Although they have been making wine for four generations, the turning point came in the 1960's when Luciana Vietti married winemaker and art connoisseur Alfredo Currado, whose intuitions - from the production of one of the first Barolo crus (Rocche di Castiglione - 1961), through the single-varietal vinification of Arneis (1967) to the invention of Artist Labels (1974) - made him both symbol and architect of some of the most significant revolutions of the time.
Alfredo’s intellectual, professional, and prospective legacy was taken up by Luca Currado Vietti (Luciana and Alfredo’s son) and his wife Elena, who contributed greatly to the success of the Vietti brand before their departure in 2023. In 2016 the historic winery was acquired by Krause family. Over the last seven year, they have added a number of prized crus to the estate’s holdings. In 2022 the winery was named Winery of the Year by Antonio Galloni of Vinous.
Vietti is universally recognized today as being one of the very finest Italian wine labels - by continuing along the path of the pursuit of quality, considered experimentation and working for expansion and consolidation internationally.

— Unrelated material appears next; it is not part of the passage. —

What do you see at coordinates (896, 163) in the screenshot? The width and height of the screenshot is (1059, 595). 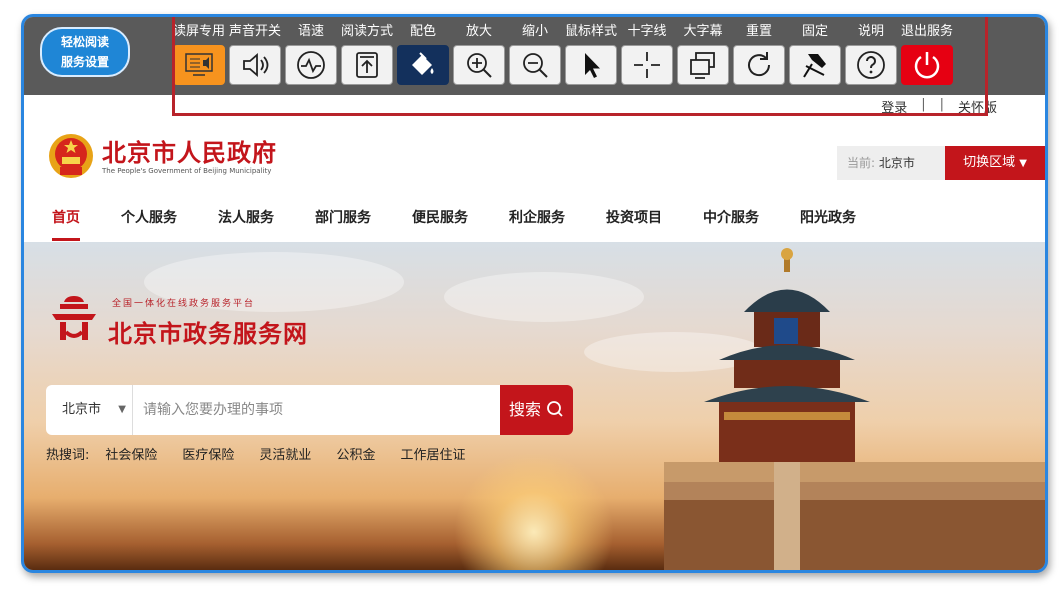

Responsible for some of the most elegant and age-worthy wines in the world, Nebbiolo, named for the ubiquitous autumnal fog (called nebbia in Italian), is the star variety of northern Italy’s Piedmont region. Grown throughout the area, as well as in the neighboring Valle d’Aosta and Valtellina, it reaches its highest potential in the Piedmontese villages of Barolo, Barbaresco and Roero. Outside of Italy, growers are still very much in the experimentation stage but some success has been achieved in parts of California. Somm Secret—If you’re new to Nebbiolo, start with a charming, wallet-friendly, early-drinking Langhe Nebbiolo or Nebbiolo d'Alba.